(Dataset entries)
------------------------
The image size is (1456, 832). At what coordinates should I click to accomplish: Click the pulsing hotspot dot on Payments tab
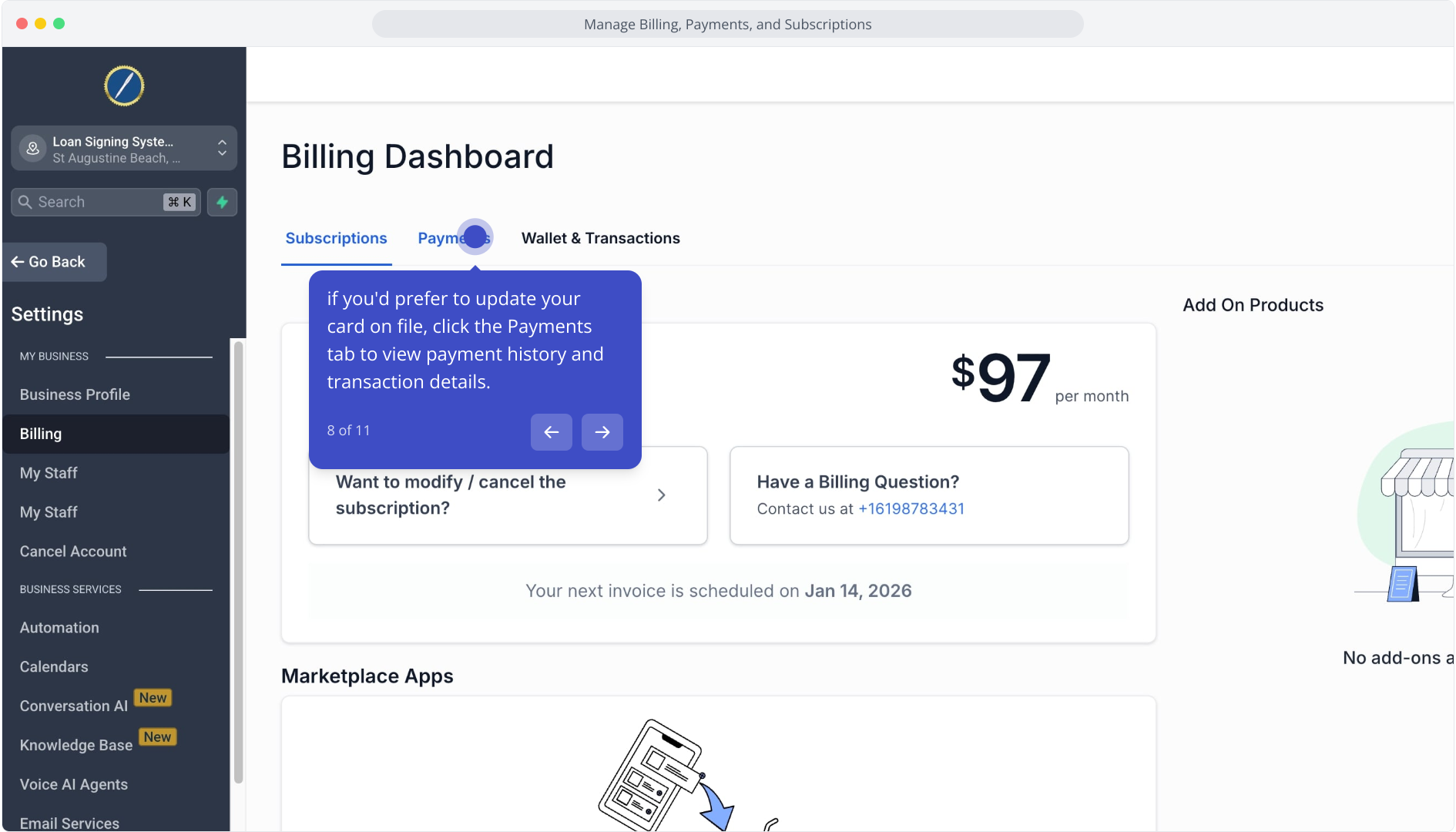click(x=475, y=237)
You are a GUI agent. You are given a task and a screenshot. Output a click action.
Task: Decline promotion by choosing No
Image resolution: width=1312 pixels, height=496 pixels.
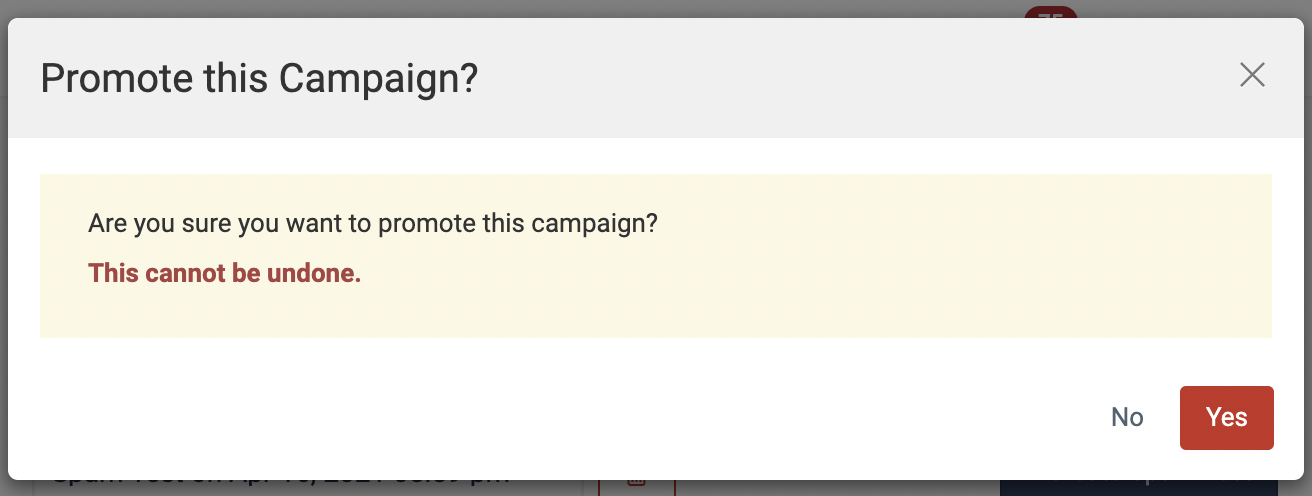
------------------------
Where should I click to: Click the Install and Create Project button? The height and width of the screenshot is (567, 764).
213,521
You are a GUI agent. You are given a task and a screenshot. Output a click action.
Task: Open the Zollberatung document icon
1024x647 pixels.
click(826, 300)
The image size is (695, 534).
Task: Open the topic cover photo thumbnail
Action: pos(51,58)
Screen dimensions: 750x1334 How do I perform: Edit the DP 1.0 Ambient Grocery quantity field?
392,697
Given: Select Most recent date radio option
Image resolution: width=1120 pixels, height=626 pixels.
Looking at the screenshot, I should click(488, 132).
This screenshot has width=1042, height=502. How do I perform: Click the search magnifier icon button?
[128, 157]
------------------------
--- Task requirements ---
The response must repeat exactly the lines above from the one with "The image size is (1456, 832)." through the one with "Image resolution: width=1312", including both, and must contain no pictures and no other text.

--- Solution ---
The image size is (1456, 832). At what coordinates should I click to accomplish: Click the pulsing hotspot dot on Payments tab
click(x=475, y=237)
You are a GUI agent. You are given a task and a screenshot. Output a click action.
Task: Decline promotion by choosing No
Image resolution: width=1312 pixels, height=496 pixels.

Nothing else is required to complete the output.